Here’s an example of defining our regions. Let’s say that we are headquarters and within the headquarters we’re going to speak G.711, I call it, but to branch one and two we are going to use G.729. Now again remember this is the highest amount of bandwidth really – that’s what this is specifying it doesn’t necessarily mean we have to speak G.729, but we can’t go above that 20 kilobit per second payload option here. And you can see between branch one and headquarters and the branch two, you know, they vary.

HQ Branch 1 Branch 2
HQ G.711 G.729 G.729
Branch 1 G.729 G.711 G.729
Branch 2 G.729 G.729 G.711

So, this is a way that we can influence the codec that’s going to be chosen for these locations. Now remember if we chose something like G.729 for example, that does compression, it’s designed for human speech.

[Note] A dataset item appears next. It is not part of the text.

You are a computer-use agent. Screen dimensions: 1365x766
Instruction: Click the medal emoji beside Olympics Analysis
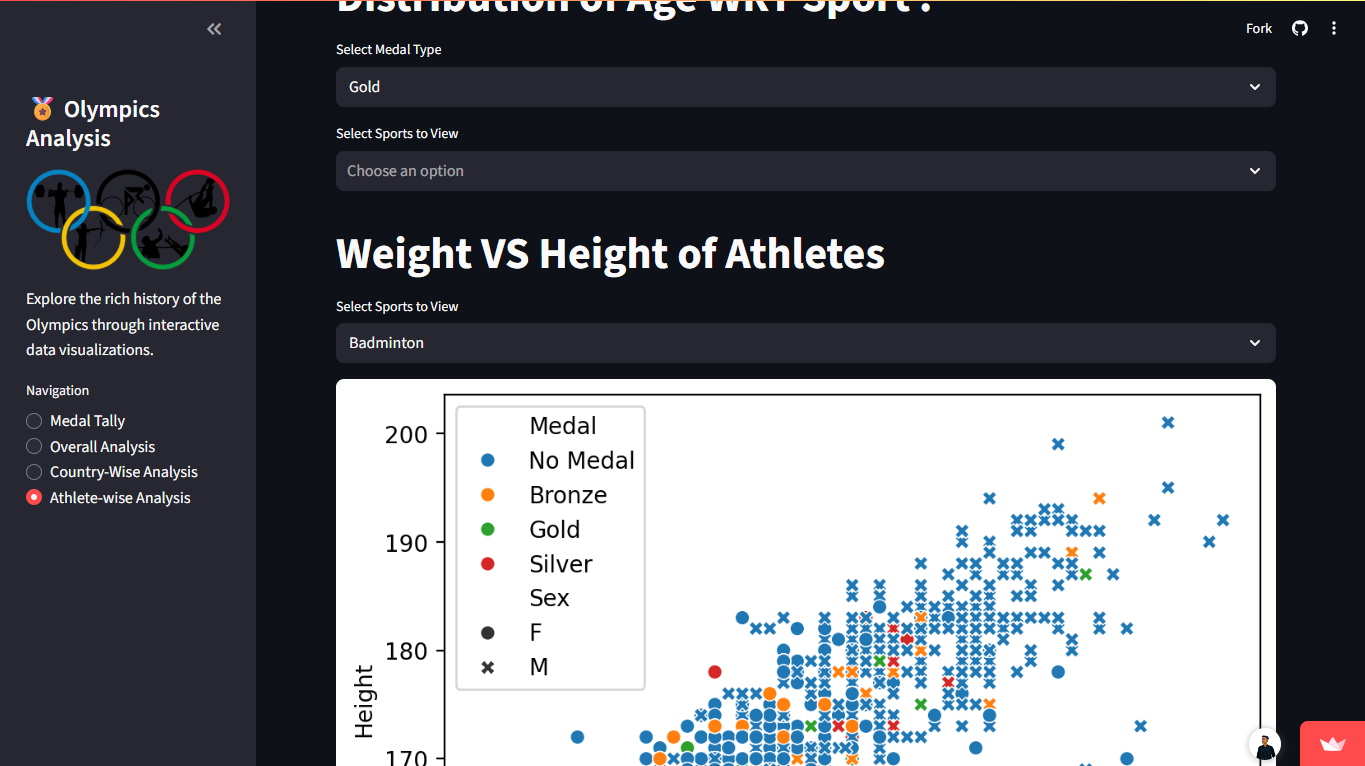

I would not want to hear you auditioning for Music Idol across a G.729 link, it isn’t going to sound that good, nor is music on hold. Music On Hold kind of gets destroyed, it sounds horrible. It’s funny I always know when I’m on hold and someone has made that mistake in their network and I hear this music and I’m like, oh my gosh, they must be using G.729 to stream this out, because it sounds so horrible. Also be careful because faxes can be destroyed as they are transmitted across G.729. Fax machines and the fax transmission rates do not do well when they’re attempted to be compressed, so we want to find an alternate way of sending that across. A lot of times we say if you are a fax and we recognize you, just use G.711, so we don’t do any audio compression or attempt to do that on that poor fax trying to make it across.

CAC Types

Depending upon our deployment we have different types of Call Admission Control that are supported. In a centralized call processing deployment we talked about locations and how locations and regions go hand-in-hand. And then there’s an RSVP-enabled location. With RSVP-enabled locations this is where we can actually make a reservation for the amount of bandwidth that is necessary to complete a call or a video call if necessary. In a distributed call processing deployment we are going to use H.323 gatekeepers. Now I haven’t really talked much about gatekeepers yet in this course, but gatekeepers are a way that we can use a centralized router to control and to be the directory in a distributed solution. So in other words all the other gateways that we have set up in our topology that are distributed all over the place, they would point to this gatekeeper and the gatekeeper would know, “Oh that gateway knows about the 2000 through 2999 extensions and that gateway over there knows about the 8000 extensions…”, so this gatekeeper would keep information about how to route calls, as well as how much bandwidth is available. So now the gatekeeper kind of keeps a tally and as phone calls are placed to a particular location it keeps track of how much bandwidth is being utilized and of course when somebody hangs up that bandwidth goes back into the pool. So in a distributed solution that H.323 gatekeeper provides that Call Admission Control functionality.